■ Problem statement ■
Repeat each entry as written and leave the images out of the copy.

══════

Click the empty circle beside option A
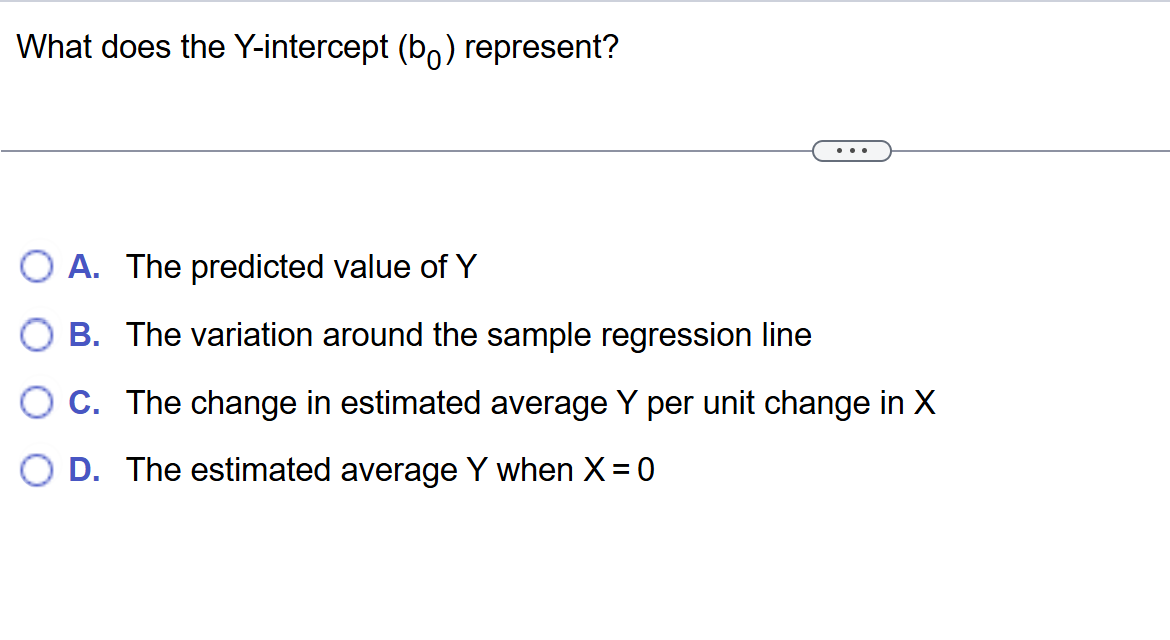 [x=37, y=266]
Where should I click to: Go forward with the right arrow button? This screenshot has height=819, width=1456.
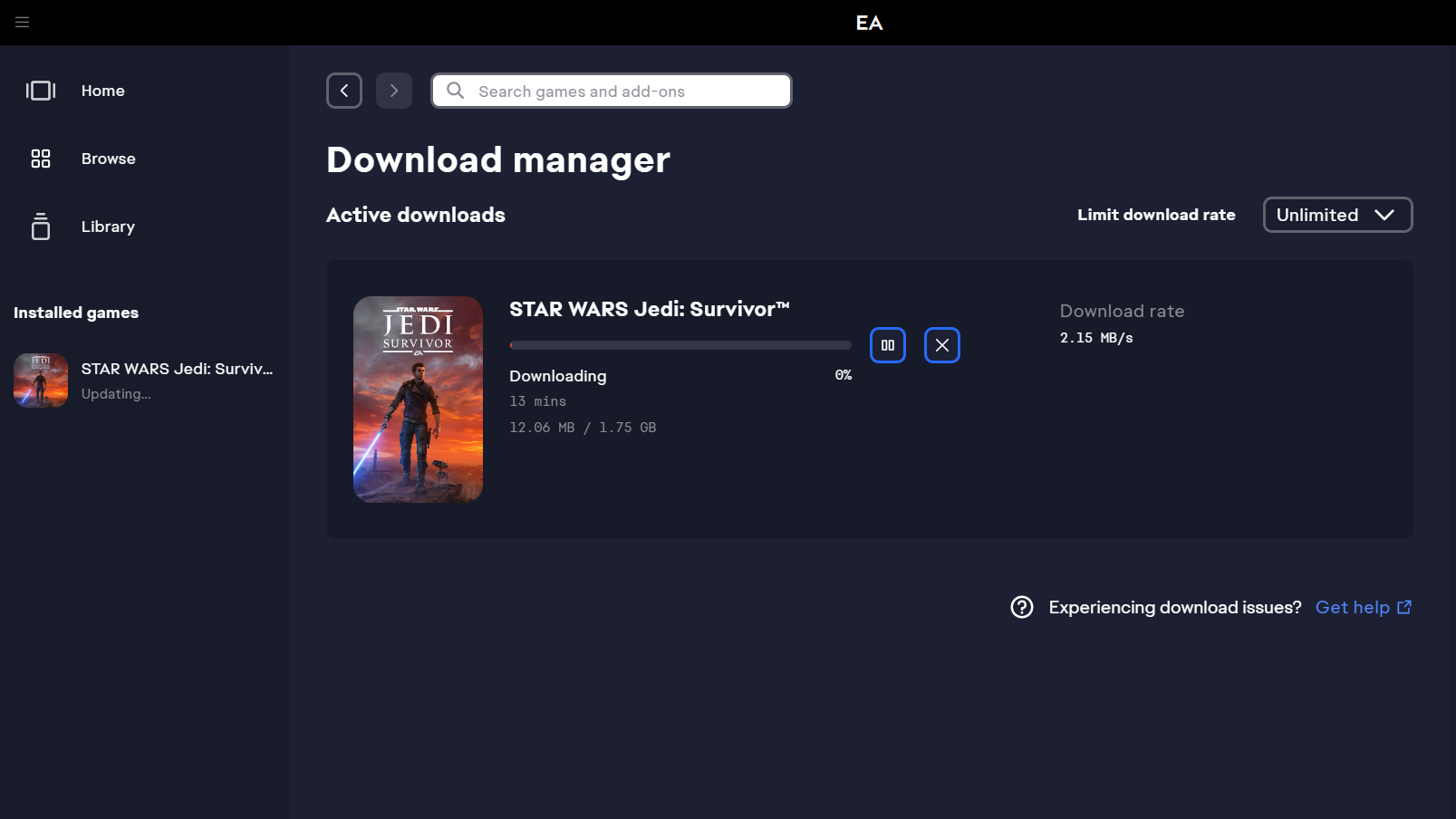pyautogui.click(x=394, y=91)
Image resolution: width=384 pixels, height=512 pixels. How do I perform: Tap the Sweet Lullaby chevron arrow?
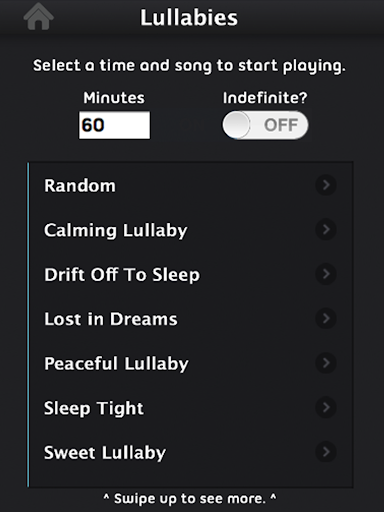[x=326, y=452]
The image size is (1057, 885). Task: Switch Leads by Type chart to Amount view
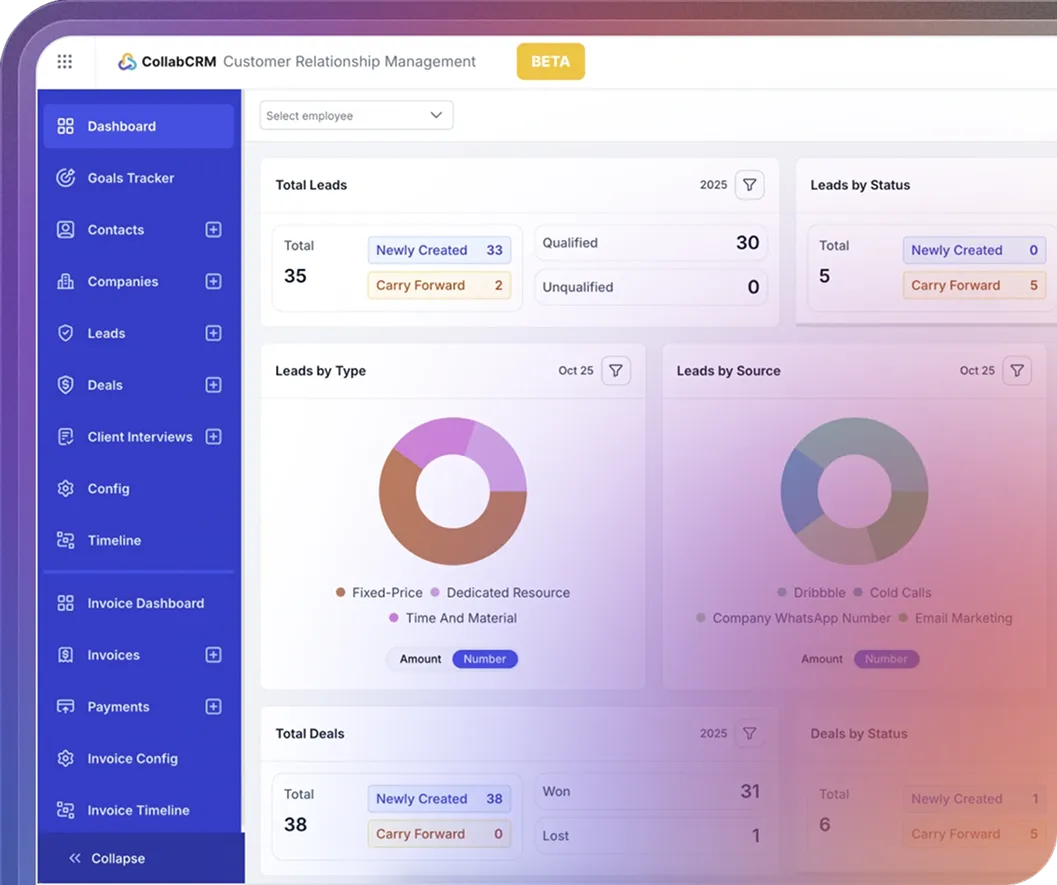point(419,659)
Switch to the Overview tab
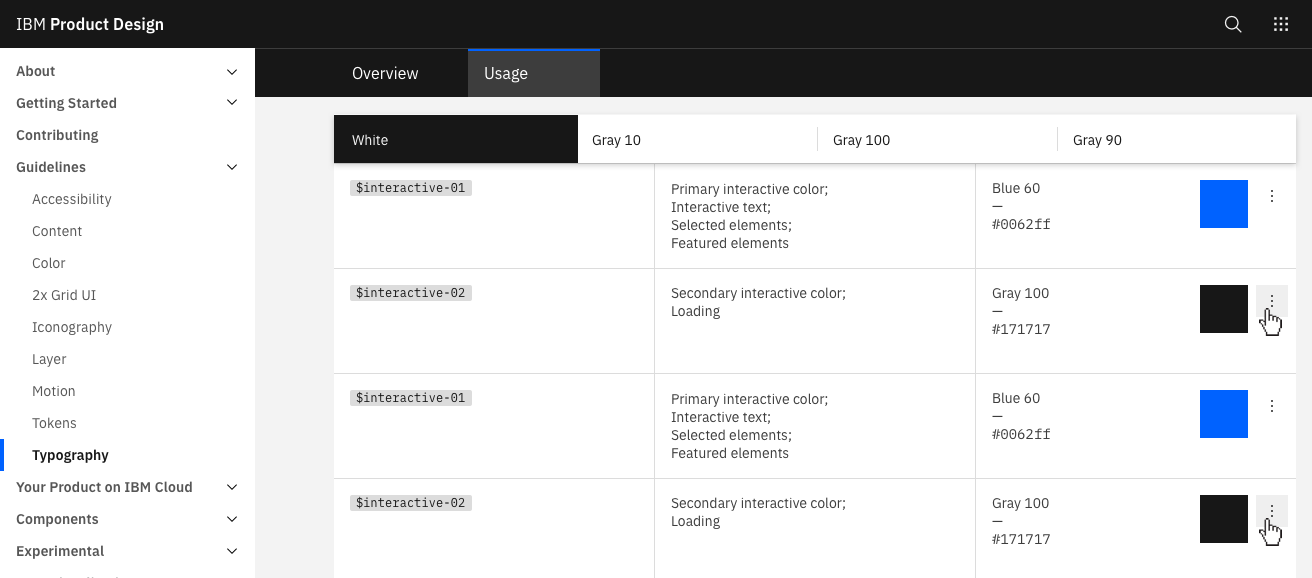This screenshot has width=1312, height=578. click(385, 72)
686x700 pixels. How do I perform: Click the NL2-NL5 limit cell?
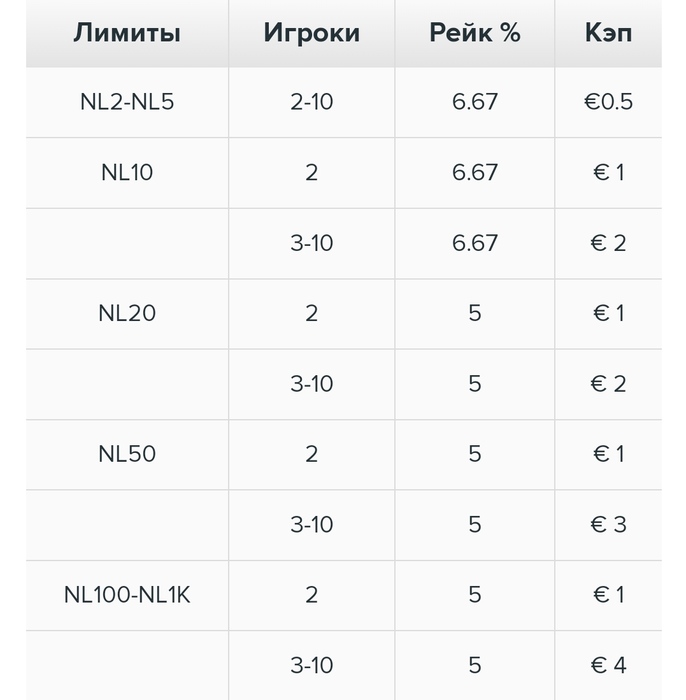tap(127, 102)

══════

■ Problem solution ■
Click the empty circle beside option A
 [x=37, y=266]
Where should I click to: Go forward with the right arrow button? This screenshot has height=819, width=1456.
pyautogui.click(x=394, y=91)
Image resolution: width=384 pixels, height=512 pixels. How do I perform: Tap the Sweet Lullaby chevron arrow?
[x=326, y=452]
The image size is (1057, 885). Task: Switch Leads by Type chart to Amount view
point(419,659)
Switch to the Overview tab
This screenshot has width=1312, height=578. click(385, 72)
686x700 pixels. How do I perform: Click the NL2-NL5 limit cell?
tap(127, 102)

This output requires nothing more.